What are Common Data Elements?

Common Data Elements are a defined and standardized set of formats for variables that help to create consistency in data collection across studies.

One of the Ontario Brain Institute's (OBI) key goals is to enable researchers to collaborate across disciplines, across institutions and across diseases.
An efficient comparison of data (analysis) can only be done when data are in the same format.

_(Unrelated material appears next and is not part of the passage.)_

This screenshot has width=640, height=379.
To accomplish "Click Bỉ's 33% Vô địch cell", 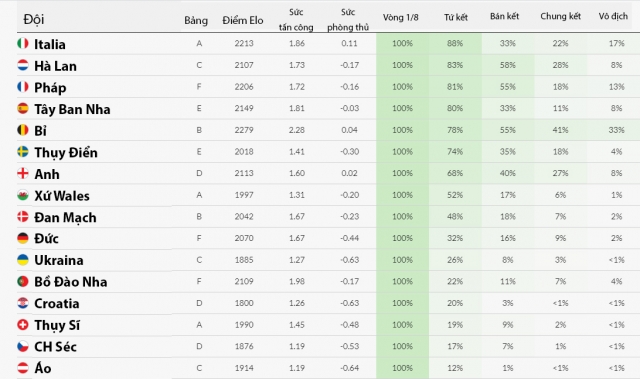I will click(616, 130).
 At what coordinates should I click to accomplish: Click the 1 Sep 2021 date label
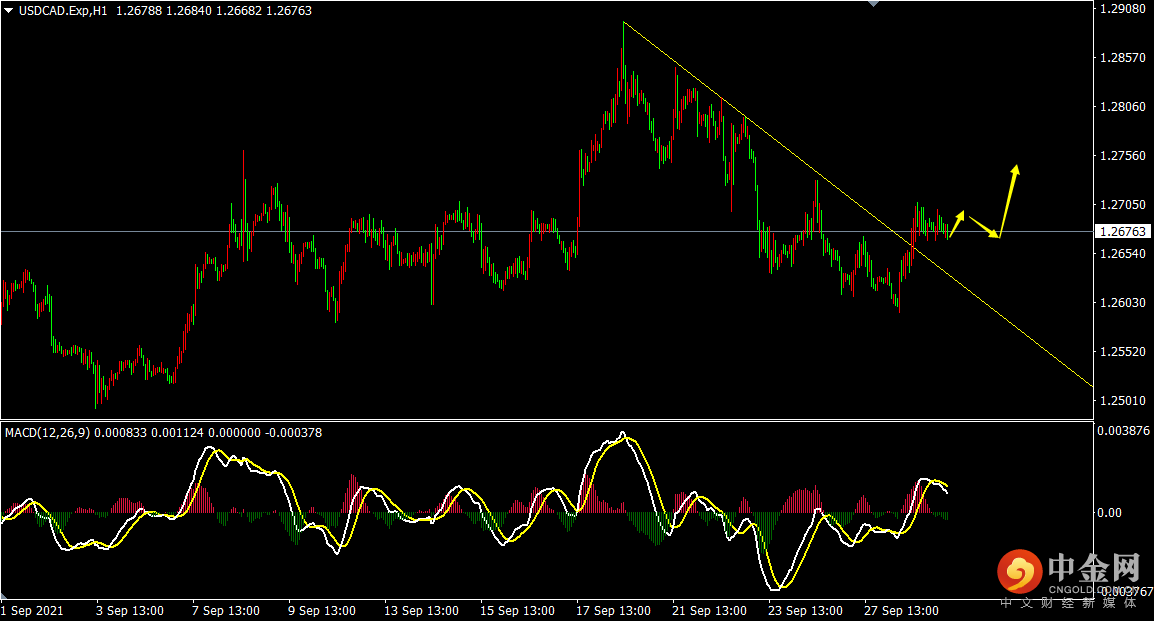pyautogui.click(x=34, y=610)
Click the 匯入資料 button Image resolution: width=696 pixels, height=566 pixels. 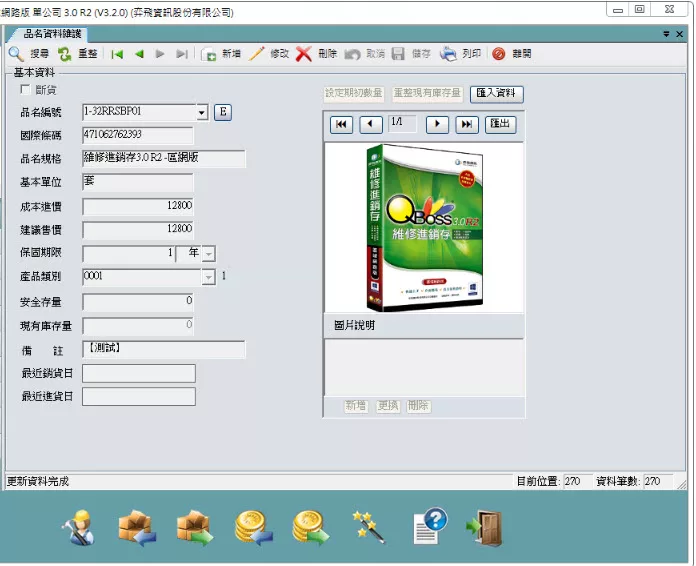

To properly analyze the vast array of clinical, neuroimaging, and molecular data that will be stored in Brain-CODE, it has to be standardized.

Common Data Elements (CDEs) help define and format the different types of variables that researchers analyze.
They allow for consistency in data collection across studies, improve quality of the data collected, and increase opportunities for sharing and cross-study analysis.
CDEs also optimize researchers’ ability to analyze large pools of data as well as to facilitate linking with external databases.

Domain	Sub-Domain	CDE	Type
Administrative	Subject Enrollment	Brain-CODE Subject Enrollment Form	Coordinator-led-entry
Patient Characteristics	Demographic	Brain-CODE Demographic Form	Coordinator-led-entry
Physical and Mental Health	Quality of Life	WHO-Qol-BREF (adult)	Self-report
	Quality of Life	KINDL-R (child & adolescent)	Self-report/Proxy-report
	Medical Comorbidity	NINDS Medical History	Coordinator-led-entry
	Psychiatric Comorbidity	BSI (adolescent & adult)	Self-report
Clinical Endpoints	Depression	QIDS-SR (adolescent & adult)	Self-report
	Depression	RCADS (child & adolescent)	Self-report/Proxy-report
	Anxiety	GAD-7 (adolescent & adult)	Self-report
	Anxiety	RCADS (child & adolescent)	Self-report/Proxy-report
	Sleep	PSQI (adolescent & adult )	Self-report
	Sleep	CSHQ (child)	Self-report/Proxy-report